“你難道沒有話與我說嗎?”
寢間內,裴遠廷凝著安然烹茶的雲恬,劍眉微蹙。
她纖細的手指握著調羹,輕輕挒去細密的浮沫,“沒有。”
裴遠廷沉默著等了她半晌,卻見她隻泡了一杯茶。
他劍眉微挑,“雲大小姐如今,連一杯茶都不願給我了?”
雲恬輕笑,“世子不是說,隻要是我烹的茶,你都不喜歡嗎?”
裴遠廷一噎,有些尷尬掩唇輕咳。
目光落到她優美的頸間,那裏有兩處可疑的紅痕,裴遠廷呼吸一滯。
沉默片刻,還是忍不住問出口,“昨夜,你身上的情香……如何解的?”
雲恬的手微頓,眼底的波動一閃即逝,轉瞬恢複平靜。
“重要嗎?”
裴遠廷嗓音略微緊繃,“你是我未婚妻子,你說呢?”
雲恬眼神毫無波瀾,“我以為在淩絕峰我們已經說得很清楚了,待我入了軍,自會與你退婚。”
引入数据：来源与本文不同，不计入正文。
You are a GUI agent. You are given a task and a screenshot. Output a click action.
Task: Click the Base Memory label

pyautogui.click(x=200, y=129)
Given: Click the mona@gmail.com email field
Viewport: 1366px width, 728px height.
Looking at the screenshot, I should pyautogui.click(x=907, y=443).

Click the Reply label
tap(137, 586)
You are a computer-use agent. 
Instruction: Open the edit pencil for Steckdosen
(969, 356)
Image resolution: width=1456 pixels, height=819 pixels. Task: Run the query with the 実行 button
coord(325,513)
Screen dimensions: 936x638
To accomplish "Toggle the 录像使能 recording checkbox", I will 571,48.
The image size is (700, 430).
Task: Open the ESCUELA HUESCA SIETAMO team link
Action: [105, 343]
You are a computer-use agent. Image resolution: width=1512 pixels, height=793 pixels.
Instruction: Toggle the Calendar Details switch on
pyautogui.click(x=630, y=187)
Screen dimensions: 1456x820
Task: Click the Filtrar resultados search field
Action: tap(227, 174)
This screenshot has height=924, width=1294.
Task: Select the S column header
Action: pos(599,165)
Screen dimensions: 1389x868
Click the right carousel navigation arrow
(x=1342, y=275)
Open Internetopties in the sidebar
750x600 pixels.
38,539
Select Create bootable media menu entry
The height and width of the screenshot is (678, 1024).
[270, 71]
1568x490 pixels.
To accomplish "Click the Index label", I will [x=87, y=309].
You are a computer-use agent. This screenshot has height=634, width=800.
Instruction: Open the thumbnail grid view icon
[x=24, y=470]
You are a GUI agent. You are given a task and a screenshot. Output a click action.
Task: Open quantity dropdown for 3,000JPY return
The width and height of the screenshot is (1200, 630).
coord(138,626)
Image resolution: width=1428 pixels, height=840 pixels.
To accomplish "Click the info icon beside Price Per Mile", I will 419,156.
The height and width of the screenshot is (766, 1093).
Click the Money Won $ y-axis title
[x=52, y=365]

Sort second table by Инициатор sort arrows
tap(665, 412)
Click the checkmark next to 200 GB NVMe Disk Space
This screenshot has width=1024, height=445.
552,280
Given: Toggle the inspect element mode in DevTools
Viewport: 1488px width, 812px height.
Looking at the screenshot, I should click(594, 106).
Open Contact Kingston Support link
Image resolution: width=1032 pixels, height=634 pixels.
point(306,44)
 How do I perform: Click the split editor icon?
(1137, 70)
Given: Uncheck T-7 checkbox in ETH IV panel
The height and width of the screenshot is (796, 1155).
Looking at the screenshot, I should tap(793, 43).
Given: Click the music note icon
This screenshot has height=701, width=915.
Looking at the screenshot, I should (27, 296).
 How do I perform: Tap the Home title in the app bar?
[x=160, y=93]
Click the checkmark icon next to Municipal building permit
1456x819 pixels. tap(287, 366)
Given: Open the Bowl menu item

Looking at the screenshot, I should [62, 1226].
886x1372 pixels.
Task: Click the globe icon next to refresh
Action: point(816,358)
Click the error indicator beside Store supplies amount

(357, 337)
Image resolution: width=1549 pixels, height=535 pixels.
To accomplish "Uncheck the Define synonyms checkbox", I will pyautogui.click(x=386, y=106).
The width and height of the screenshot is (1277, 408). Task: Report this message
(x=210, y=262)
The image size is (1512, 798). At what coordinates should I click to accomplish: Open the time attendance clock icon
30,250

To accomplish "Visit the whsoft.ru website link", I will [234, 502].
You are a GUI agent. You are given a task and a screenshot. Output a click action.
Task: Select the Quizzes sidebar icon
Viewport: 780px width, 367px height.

裴遠廷,“你是不是忘了,雲薇如今已經在我手上,你已經沒有了與我談判的籌碼。”
雲恬卻是無所謂的口吻,“既然你這麽想,那便退婚吧。”
聞言,他的聲音不知不覺沉了下來,溢著火氣,“你以為兩府聯姻是兒戲嗎?你雲大小姐說訂就訂,說退就退?”
雲恬懶散輕笑,“那不是世子嫌棄我不潔,配不上你嗎?”
她抬眼,幽幽看他,“裴世子如今對這樁婚約的態度,真叫人莫名其妙,不知所謂。”
裴遠廷無言以對。
她說得沒錯。
其實,他也已經分不清,自己到底是想要這樁親事,還是不想要。
從前他覺得無所謂,反正也不過是名義上的婚約罷了。不管最後娶不娶她,他都不可能會愛她。
可昨夜從那人口中聽到,這種情香過了一炷香後,唯一的解法隻有與男子歡好。
想到她那副模樣,而對她虎視眈眈的雲硯之就守在她身邊,他的心似被什麽東西砸破了個洞。